▶ [Dataset excerpts]:

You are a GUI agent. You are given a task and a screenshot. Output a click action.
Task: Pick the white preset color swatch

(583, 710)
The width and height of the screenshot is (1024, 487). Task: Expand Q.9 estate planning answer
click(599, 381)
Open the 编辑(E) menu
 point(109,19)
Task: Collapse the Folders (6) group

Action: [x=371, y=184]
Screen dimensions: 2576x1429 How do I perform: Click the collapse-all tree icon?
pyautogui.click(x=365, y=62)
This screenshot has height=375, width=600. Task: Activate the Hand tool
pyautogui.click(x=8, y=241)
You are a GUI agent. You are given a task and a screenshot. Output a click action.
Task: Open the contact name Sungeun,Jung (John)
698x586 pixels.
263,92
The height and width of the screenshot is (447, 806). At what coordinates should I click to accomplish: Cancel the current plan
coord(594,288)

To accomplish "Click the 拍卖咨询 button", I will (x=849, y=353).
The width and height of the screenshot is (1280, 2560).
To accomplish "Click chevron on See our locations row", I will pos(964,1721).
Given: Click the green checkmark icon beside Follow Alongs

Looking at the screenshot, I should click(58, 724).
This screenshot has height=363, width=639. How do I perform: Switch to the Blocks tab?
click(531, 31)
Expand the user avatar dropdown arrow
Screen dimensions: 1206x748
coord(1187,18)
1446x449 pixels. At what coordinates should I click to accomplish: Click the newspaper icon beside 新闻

▶ [Set exercise]:
Write out these lines again exactly as they are, start to finish.

▶ [Task result]:
You are a GUI agent. You are given a task and a screenshot. Output a click action.
Task: Pick the white preset color swatch

(583, 710)
The width and height of the screenshot is (1024, 487). Task: Expand Q.9 estate planning answer
click(599, 381)
Open the 编辑(E) menu
 point(109,19)
Task: Collapse the Folders (6) group

Action: [x=371, y=184]
Screen dimensions: 2576x1429 How do I perform: Click the collapse-all tree icon?
pyautogui.click(x=365, y=62)
This screenshot has height=375, width=600. Task: Activate the Hand tool
pyautogui.click(x=8, y=241)
You are a GUI agent. You are given a task and a screenshot. Output a click action.
Task: Open the contact name Sungeun,Jung (John)
698x586 pixels.
263,92
The height and width of the screenshot is (447, 806). At what coordinates should I click to accomplish: Cancel the current plan
coord(594,288)

To accomplish "Click the 拍卖咨询 button", I will (x=849, y=353).
The width and height of the screenshot is (1280, 2560).
To accomplish "Click chevron on See our locations row", I will pos(964,1721).
Given: Click the green checkmark icon beside Follow Alongs

Looking at the screenshot, I should click(58, 724).
This screenshot has height=363, width=639. How do I perform: Switch to the Blocks tab?
click(531, 31)
Expand the user avatar dropdown arrow
Screen dimensions: 1206x748
coord(1187,18)
1446x449 pixels. At what coordinates should I click to accomplish: Click the newspaper icon beside 新闻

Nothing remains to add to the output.